Man guilty of vehicular homicide
YOUNGSTOWN — Despite what seemed like conflicting and complicated testimony, a jury only deliberated about 80 minutes Wednesday before finding Robert C. Powell, 25, of North Carolina, guilty of aggravated vehicular homicide, drunken driving and improperly handling firearms in a motor vehicle.
Powell was handcuffed after the verdict and was taken to the Mahoning County jail after Mahoning County Common Pleas Court Judge Anthony Donofrio revoked Powell’s bond. Powell will be sentenced at 2 p.m. July 7 and he could get about 10 years in prison.
At the scene of the 6:48 p.m. April 10, 2025, crash, Powell refused a breath test, but Coitsville Township Police Sgt. Charles Butch administered field sobriety tests and arrested him. The crash was at the intersection of U.S. Route 422 and Hubbard Road in Coitsville. Driver John Kulnis, 62, of New Castle, Pa. was killed in the crash.
Kulnis was traveling east on Route 422, a four-lane road that had no stop signs or traffic signals at that intersection, while Powell was traveling south on Hubbard Road, which has two stop signs at different distances as Powell approached the Route 422 intersection.
The placement of the stop signs was a big part of the defense’s case, arguing that the placement of a stop sign about 92 feet back from the intersection was not in the right place and created problems for Powell seeing Kulnis’ car. A second stop sign is on the left side of Hubbard Road about 52 feet away from Route 422.
In closing arguments, Assistant Prosecutor Pat Fening said the defense focused on the stop sign to the right, “referring to it as ‘the’ stop sign, singular stop sign. Which one did they continually use in their analysis? The one that was 92 feet away.”

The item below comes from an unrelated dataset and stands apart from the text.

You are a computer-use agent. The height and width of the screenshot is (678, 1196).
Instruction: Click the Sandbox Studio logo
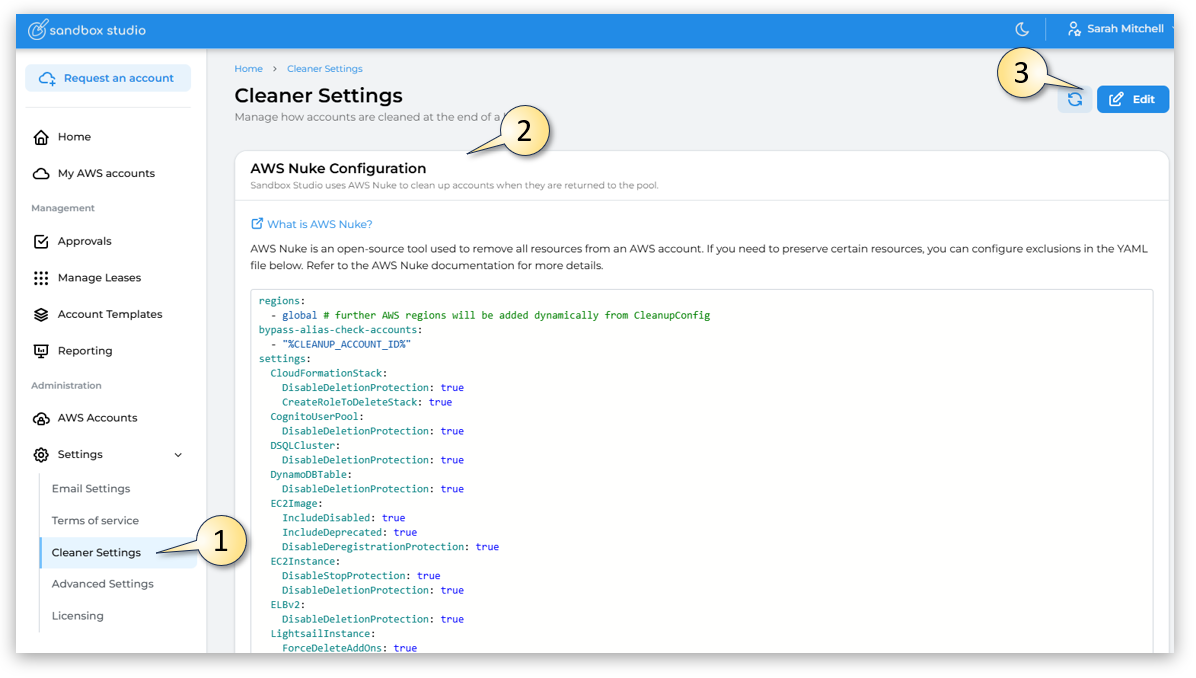point(87,30)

“There was one 52 feet away from the intersection that was conveniently ignored for the entire conclusion of the defense expert,” Fening said, noting that the one 52 feet away was “two feet over what the requirement is for the placement of a stop sign. However, you have to think to yourself why is it that he refused to acknowledge or address his conclusion (on) that stop sign? Because it makes (Powell) look bad.”
Fening said the defense mentioned that Powell was traveling through that intersection for the first time in his life because he was new to the Youngstown area.
“He was (24) at the time of this accident. It defies logic that (Powell) does not know how to approach an intersection — or if he approaches one that is 92 feet away from the stop sign, his decision that he makes is gun it and hope for the best,” Fening said.
“We are taught from the youngest age to look both ways when you cross a road. It’s clear that he did not do that or he would have seen (the other car) coming and would have been able to adjust for it. And it would not have happened,” Fening said.
“The reason for the cause of this accident is he entered the intersection without looking (to see) if any cars were coming. If he would have done that, this would not have happened,” Fening said.
Among the conflicting narratives that played out in the trial was whether Powell might have suffered a head injury in the crash that affected his ability to perform field sobriety tests.
Defense attorney Jeffrey Jakmides said the evidence showed that Powell was “diagnosed with a closed-head injury, which is another way of saying he had a concussion. That’s what the medical records say.”
Fening conceded in his closing argument that the medical records do discuss Powell having a “closed head injury.” But he said the nurse who testified at the trial said that if Powell would start having symptoms at the jail, “they can refer to that and know how to address it. She specifically said he was not diagnosed with a concussion.”
The defense put on an expert witness, Eric Brown, a sergeant at the Stark County Sheriff’s Office who has his own accident reconstruction company and teaches crash reconstruction. Brown has worked in law enforcement for 20 years. He has investigated about 3,000 crashes in his career, Brown said
Brown agreed when Jakmides asked him if there is an obstructed view of Route 422 if a person is stopped at the stop sign 92 feet from the intersection.
Brown agreed that Powell was not indicted on a charge of failure to obey a traffic-control device. But Fening noted later that Powell has a pending failure to yield charge in Campbell Municipal Court related to this crash.
Brown found a historic image of a stop sign on the north side of Hubbard Road where Powell approached the intersection that evening. It was within about 12 feet of the intersection at that time, “properly” and “where you are used to seeing a stop sign,” Brown said.
A 2023 photo shows that the stop sign had been moved back — 92 feet from the intersection — as it was the night of the crash, Brown said. “The Ohio Uniform Manual of Traffic Control Devices tells us where stop signs have to be,” Brown said. The manual requires them to be “at the point where the vehicle is to stop,” Brown said. There are some exceptions but “no further than 50 feet from the intersection.”
Brown said, “We know it could have been placed correctly because it had been — in 2011,” he said. When a person is stopped at the 92-foot-back stop sign, there is “all the brush, and the terrain here is obstructing your view,” Brown said.
Brown said Powell indicated he stopped at the stop sign 92 feet away and “accelerated hard to get through the intersection because he knew he had at least some distance to travel.”